Sunyi. Tenang. Tanpa orang. Benar-benar kombinasi yang tepat, sehingga dapat mengukir senyum tipis di raut wajah Tsukishima. Ia berada di perpustakaan sekolah, sedang menekuri tumpukan buku-buku teks juga buku alternatif— guna persiapan ujian.


Semua karakter milik: Haruichi Furudate

Tasha hanya mengadopsinya menjadi sebuah fan fiction. Bukan komersial, semata-mata untuk ekspresi diri.

Feel free to review, bookmark, and fav!

Dedicated to Meenyaaw

Warning: OOC's, Gaje, Boys Love, Typo?


Dia duduk anteng di sofa melingkar berwarna merah marun, yang terletak di tengah ruangan. Di pusatnya ada satu meja persegi terbuat dari kaca, serta memiliki penyangga kayu berpelitur. Di situlah buku-buku yang ia baca diletakkan.

Selain penjaga perpustakaan, Tsukishima sendirian di sana— tentu saja, karena masih jam belajar mengajar. Namun kebetulan, guru yang mengisi kelas berhalangan hadir. Jadi kelasnya kosong— memberi banyak opsi bagi para murid untuk menghabiskan waktu (enak sekali mereka enggak diberi tugas).
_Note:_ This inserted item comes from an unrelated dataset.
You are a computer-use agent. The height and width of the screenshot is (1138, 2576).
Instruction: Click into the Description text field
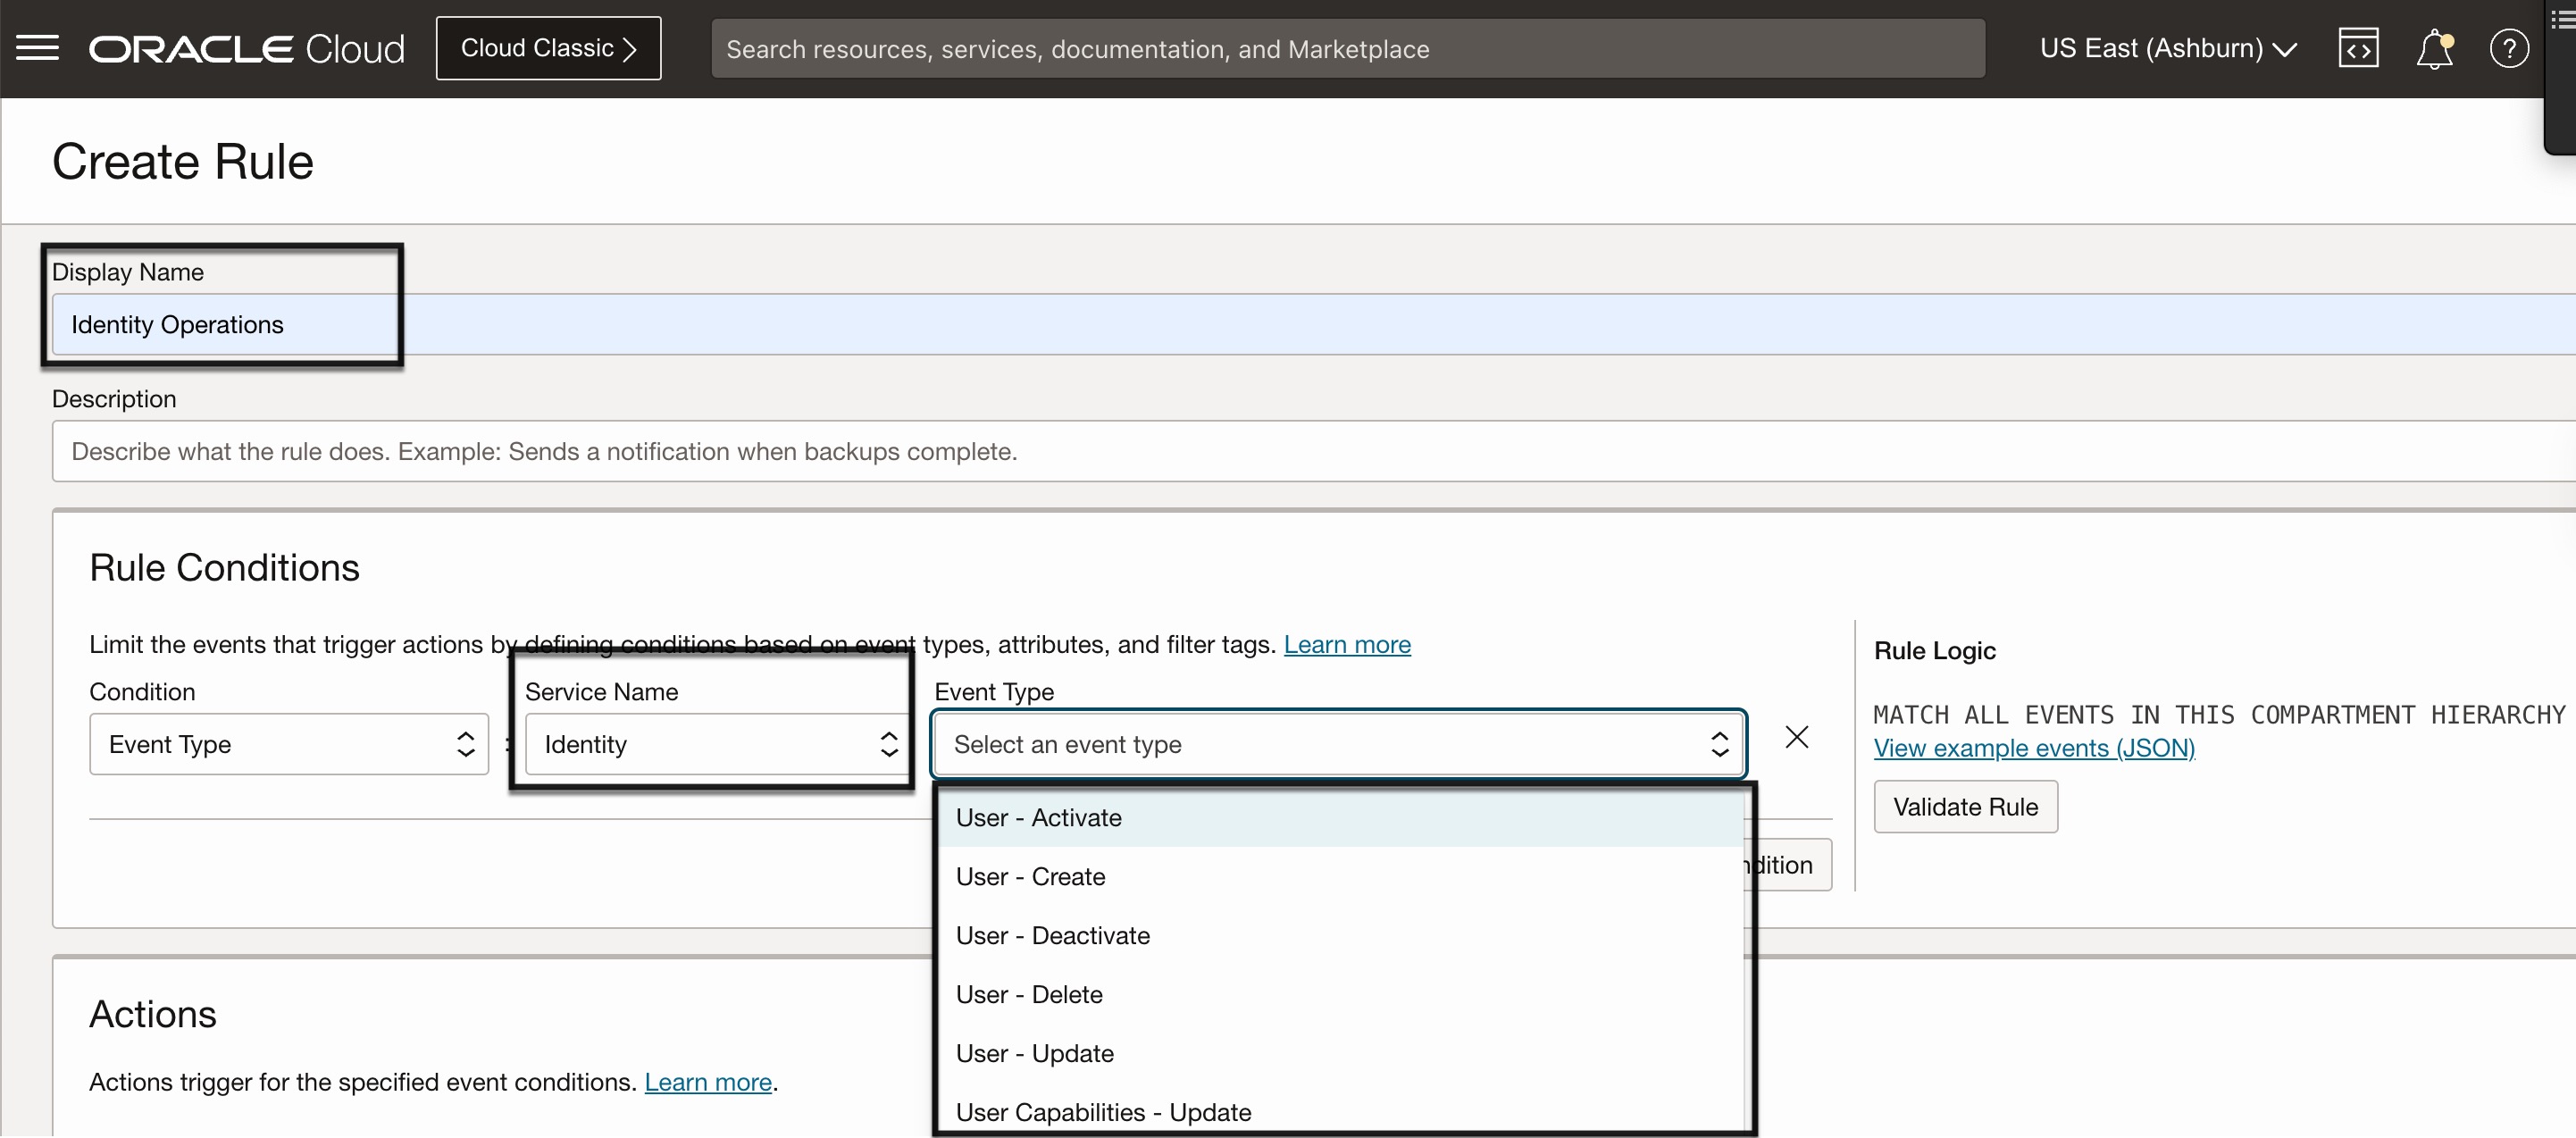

Dia salah satu murid yang memiliki waktu luang, dan memilih mangkal di perpustakaan. Hitung-hitung mempertajam kemampuan.

Sebenarnya, Tsukishima telah mempersiapkan diri jauh-jauh hari. Dia bukanlah orang yang suka menunda-nunda melakukan sesuatu hingga detik terakhir. Tak heran ia selalu masuk di kelas unggulan. Usaha belajarnya keras— tentu berimbas dengan nilai-nilainya yang selalu gemilang. Kendati demikian, dia masih berwajah datar setiap menerima penghargaan juara kelas sejak kecil.

Kecuali saat di mana wajahnya sungguh bergairah, ketika berhasil memblok spike lawan terberat saat kelas satu dahulu. Peluh keringat membanjir tidak menjelekkan muka. Malah menambah kesan keren. Ia selalu tersenyum diam-diam, kalau seseorang menunjukkan foto dirinya saat itu dengan ekspresi: kamu-keren-sekali!

Perasaan superior langsung membuncah.

Tak bisa dibedung.

Kemudian— oh! Seseorang yang kerap memuji kekerenannya, ternyata ada di samping kanannya. Sosok berambut jingga melengkung keluar sedikit berantakan, bola mata besar penuh api semangat, serta postur tubuh kecil berhasil mengagetkan Tsukishima.

Tsukishima menutup buku dan dikembalikan ke meja, seraya menatap laki-laki tersebut. "Kenapa kamu di sini?" Ia bertanya dengan nada ketus, walau terselip rasa bahagia karena ada yang menemani. Sendirian itu tidak enak soalnya.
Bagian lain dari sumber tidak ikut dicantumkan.